In the past couple of years astronomers have found indirect but convincing evidence of planets around distant stars--the gravitational pull of these invisible planets makes their parent stars wobble. Now researchers at Caltech have found what appears to be a solar system in the making about 450 light-years away in the constellation Auriga.
While surveying young, large stars in nearby parts of our galaxy with an array of radio telescopes, Caltech astronomer Vincent Mannings detected a smear of cool gas and dust around a hot, young star known only as mwc 480. It could be a construction site for asteroids, he says, and maybe for planetary cores as well.
The disk, which weighs about as much as 40 Jupiters and is about ten times as wide as our solar system, is not the first to be discovered. Astronomers know of at least six others. But the new disk in Auriga is unique in at least two respects. This is the clearest evidence we have of a rotating disk around a young star, says Mannings, who detected the rotation by observing slight differences in the wavelengths coming from opposite sides of the disk.
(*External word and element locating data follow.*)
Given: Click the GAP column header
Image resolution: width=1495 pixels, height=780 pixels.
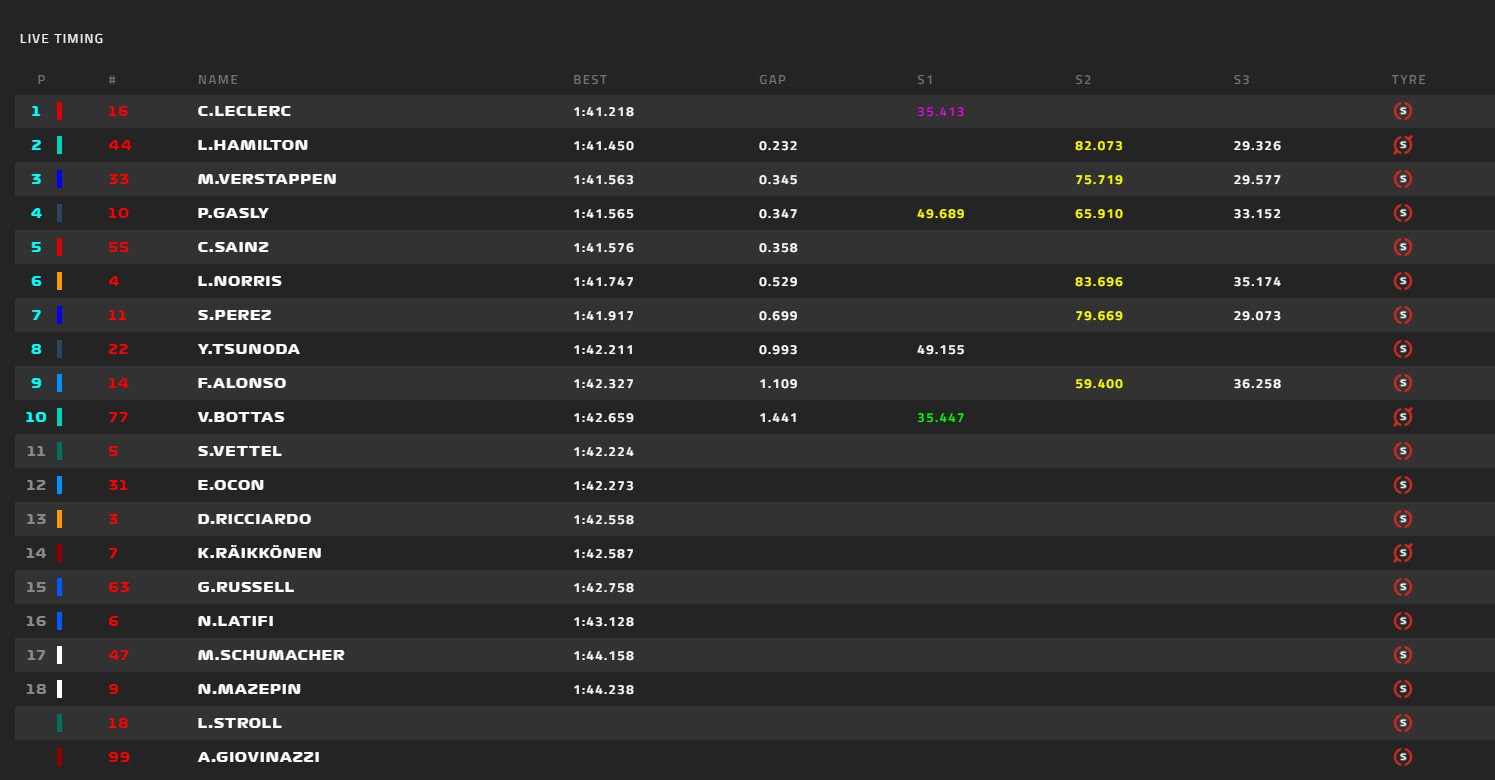Looking at the screenshot, I should coord(772,80).
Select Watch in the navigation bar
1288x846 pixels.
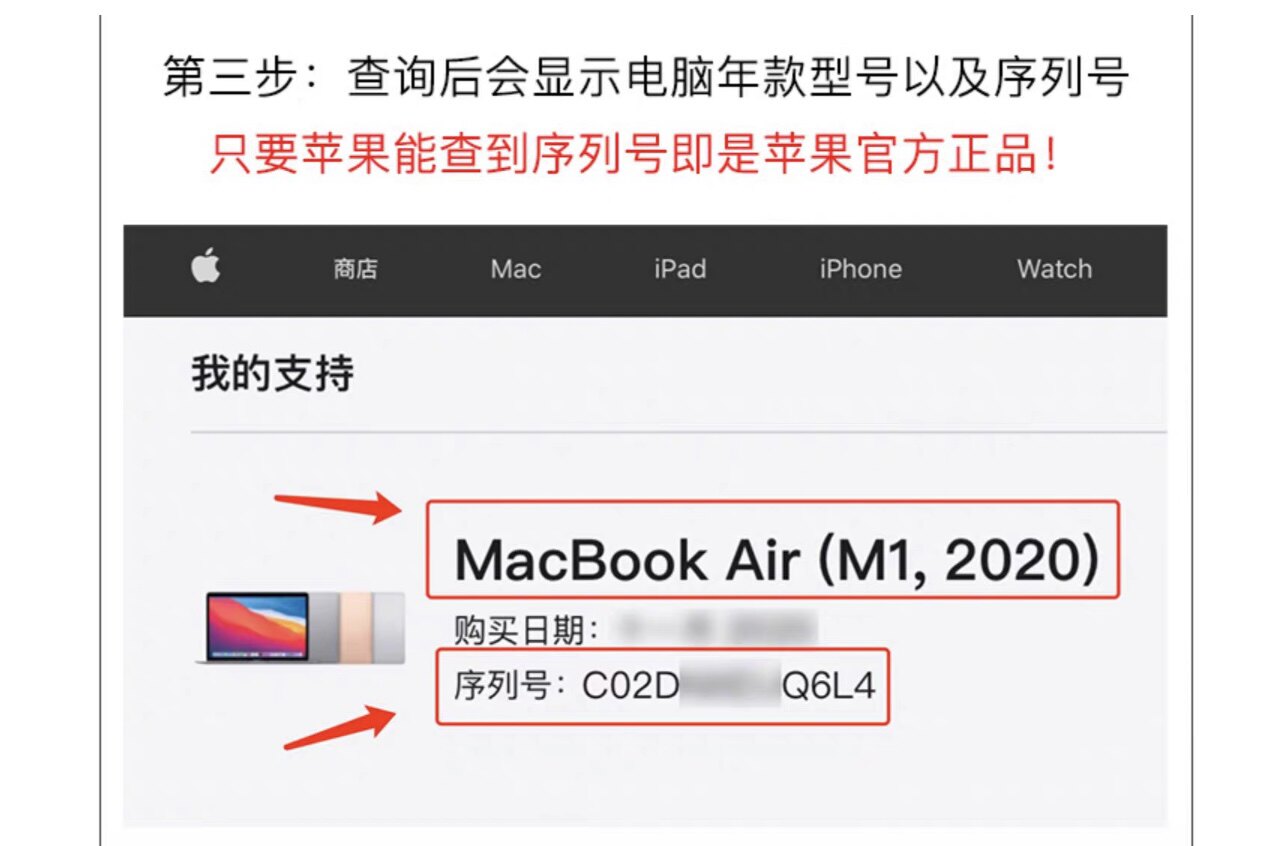tap(1054, 269)
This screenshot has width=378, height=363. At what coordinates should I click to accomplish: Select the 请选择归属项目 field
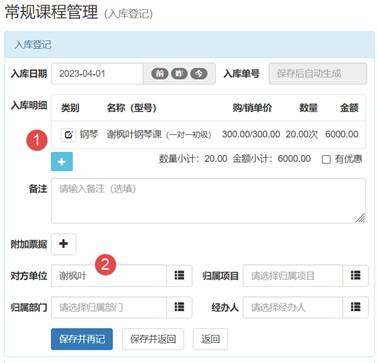click(293, 276)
The second difference, he notes, is that mwc 480 is much larger than the other stars that have been found to have disks around them. This star is three times as massive as most stars, he says. But perhaps the disk’s most interesting feature for astronomers is that it appears to be a younger version of one found a few years ago around a star called Beta Pictoris.
Beta Pictoris is about 20 times older than mwc 480, he says. It has around it a very tenuous disk of dust grains. The disk around mwc 480 is much thicker, possibly because it hasn’t been swept clean by the formation of planets. We think this disk looks similar to the disk that was around our sun, says Mannings. It seems to have the right sort of properties and the right amount of mass.